Nach anhaltender und deutlicher Kritik an der Monetarisierung von Star Wars Battlefront 2, die auch kosmetische Änderungen nicht abschwächen konnten, reagiert EA überraschend und schaltet Echtgeld-Käufe am Tag der Veröffentlichung vorübergehend ab.

Die aggressive Monetarisierung, die zahlenden Spielern spielerische Vorteile versprach, war seit dem Beta-Test bei Spielern eines der Top-Gesprächsthemen – und das nicht im positivem Sinn. Durch den Kauf von Beuteboxen konnten zahlende Spieler schneller an mehr und bessere Fertigkeitskarten kommen, die unter anderem den Waffenschaden erhöhen. Nutzer, die neben dem Kaufpreis keine zusätzlichen Euros investieren wollen, landen nach dem Stand gestern in einer Grindschleife; sie müssen übermäßig viel Zeit investieren, um auf das gleiche Niveau zu kommen. Das Konzept wird normalerweise in Free-to-Play- und Handyspielen eingesetzt.

But as we approach the worldwide launch, it's clear that many of you feel there are still challenges in the design. We’ve heard the concerns about potentially giving players unfair advantages. And we’ve heard that this is overshadowing an otherwise great game. This was never our intention. Sorry we didn’t get this right.

EA

Im letzten Moment zieht EA die Reißleine. Aktuell können im Spiel keine Kristalle, die Premium-Währung, mehr gekauft werden, Spielfortschritt lässt sich nur durch Credits und Gameplay verdienen. Sie soll erst „zu einem späteren Zeitpunkt“ zurückkehren, nachdem „wir Veränderungen am Spiel vorgenommen haben“. Details dazu gibt es noch nicht, womit unklar ist, wie stark das System tatsächlich umgebaut wird. Bislang hatten Änderungen den Kern der Progression und damit die Kritik nicht angetastet.

Zunächst profitiert EA

Dennoch profitiert von dieser Lösung vor allem EA: Berichte über das Spiel zur Veröffentlichung enthalten den neuen Status Quo, ein künftiges Mikrotransaktionssystem wird nicht berücksichtigt. Darüber hinaus werden Nutzer aufgrund der positiven Nachrichten erneut zum Vorbestellen beziehungsweise Kauf des Shooters animiert, obwohl eigentlich völlig unklar ist, in welche Richtung sich der Titel bewegen und ob EA ein für Spieler besseres System entwerfen wird.

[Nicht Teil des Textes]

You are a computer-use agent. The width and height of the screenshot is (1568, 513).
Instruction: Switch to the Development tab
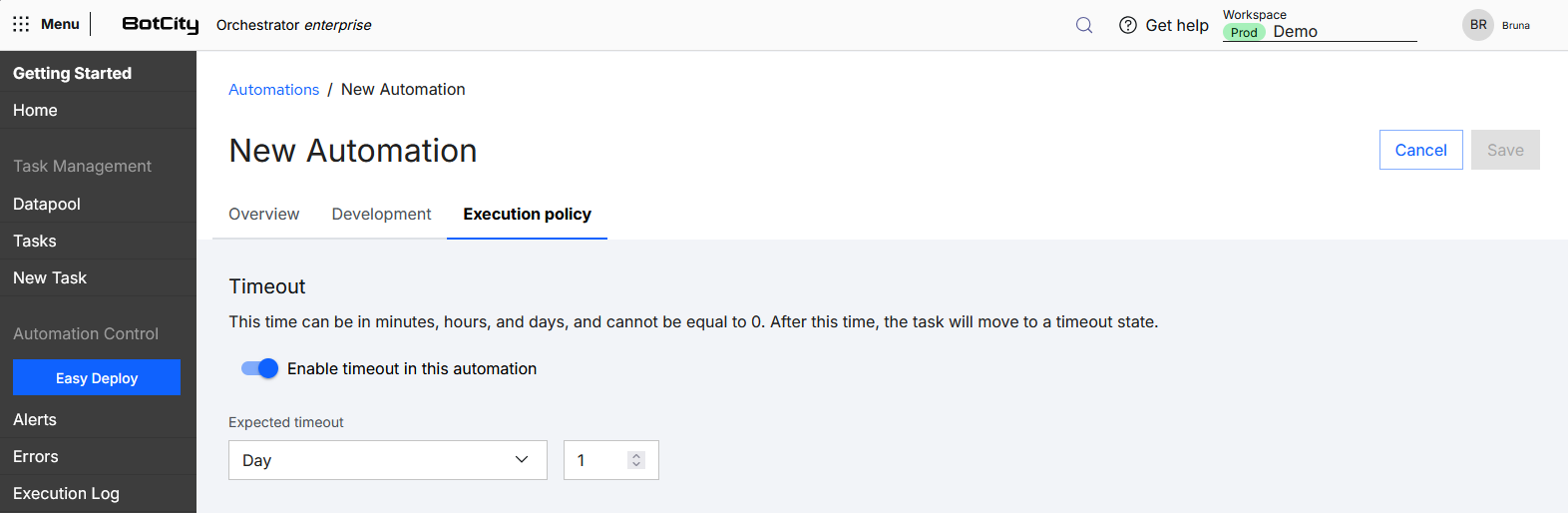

Bis dahin bleibt zudem der Grind im Spiel: Echtgeld-Käufe zu deaktivieren bedeutet lediglich, dass das Pay-to-Win-Element entfällt, der Grind und der gesamte Unterbau, der zum Kauf der Beuteboxen animieren soll, ist hingegen immer noch Bestandteil des Spiels. Dass EA darüber hinaus davon spricht, dass es „Bedenken hinsichtlich potentiell unfairer Vorteile“ für zahlungskräftige Spieler gegeben habe, zeugt von wenig Einsicht – die Vorteile waren nicht nur potentiell vorhanden.

Update 18.11.2017 20:39 Uhr

Wie das Wall Street Journal berichtet, soll auch der Disney-Konzern maßgeblich an der Deaktivierung der Echtgeld-Käufe in Star Wars Battlefront 2 beteiligt gewesen sein. Als Inhaber der Marke und Lizenzgeber an EA hätte das Unternehmen kurz vor Freigabe des Spiels für alle Kunden darauf gedrungen, um weiteren Schaden von der Marke abzuwenden. Wie VentureBeat meldet, hat Jimmy Pitaro, bei Disney verantwortlich für Comsumer Products und Interactive Media, persönlich per Telefon bei EA-CEO Andrew Wilson vorgesprochen und die Änderung bewirkt.